# Gallons and the general idea (pls help)



## supz (Mar 24, 2004)

im really new.

i read with interest on the web different types of aquatic planted tanks and their pictures.

but i dont know how much is one gallon. 

i have a 2 feet tank. how much gallon is that?


Also, i really dread reading those articles on the web, they're really long~
can someone correct me if im wrong about how the idea is about, when starting to have a planted tank.

1) put in soil, let filter system run for 2 days
2) put in fertilisers, run for 2 days
3) put in plants, run for few days
4) put in fishes


plants needs: soiled fertilsers, light, and some drops of "fertilsers (can be bought in liquid of small solid forms) "

fish: 
1) gives off ammonium (droppings)
2) filter takes ammonium
3) micro organisms in filter / microballs break down ammonium into nitrates
4) nitrates taken in by plants


am i right?


----------



## guppy (Mar 7, 2004)

you say you have a 2 feet tank how tall is it and how wide ? its probaly a 15-20 gallon tank and you said soil ? i dont know anyone that has put soil into their aquarium you could try substrate like flourite or volcanit. Those are two good substrates for a plant tank there are more but i havent used any besides those. oh you might want ot consider what kinda of lights do you have for what kinda of plant setup your going to do most plants require high lights and some plants require low light and so on... so lighting is crucial in setting up a tank... so much to be said so little time


----------



## supz (Mar 24, 2004)

Im really bad at conversion of measurements.
the height's around 45 cm, width 30cm

Actually those "soil" i meant are black sands (those bought in aquarium shops), my bad~

what's substrate like flourite or volcanit?

thanks for your reply, i guess i need more information!


----------



## guppy (Mar 7, 2004)

your fish tank is probally 10 gallons umm could you be more specific with your gravel ? like whats the texture or what is it called ? flourite is a gravel from clay and volcanit is substrate from pumice rocks


----------

——

In the planted-tank thread, why does guppy call lighting crucial when setting up a tank? Answer in one to three sentences.

◆ DATA EXCERPT:
——

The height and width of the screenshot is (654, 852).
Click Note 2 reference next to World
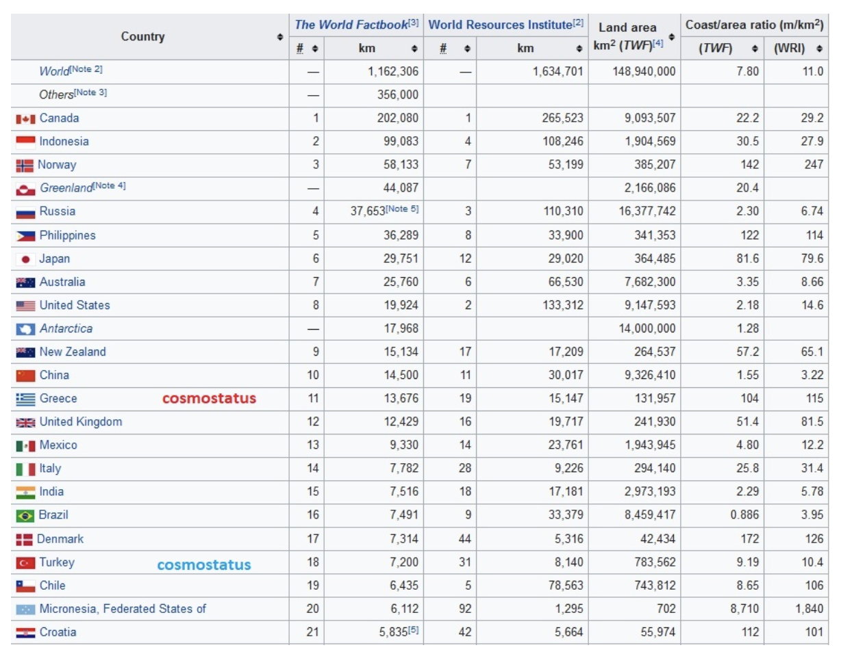coord(87,69)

——

◆ SOLUTION FOR THIS TASK: Plants differ in the light they need: most require high light and some require low light. So the lights you have must suit the kind of plant setup you plan to do.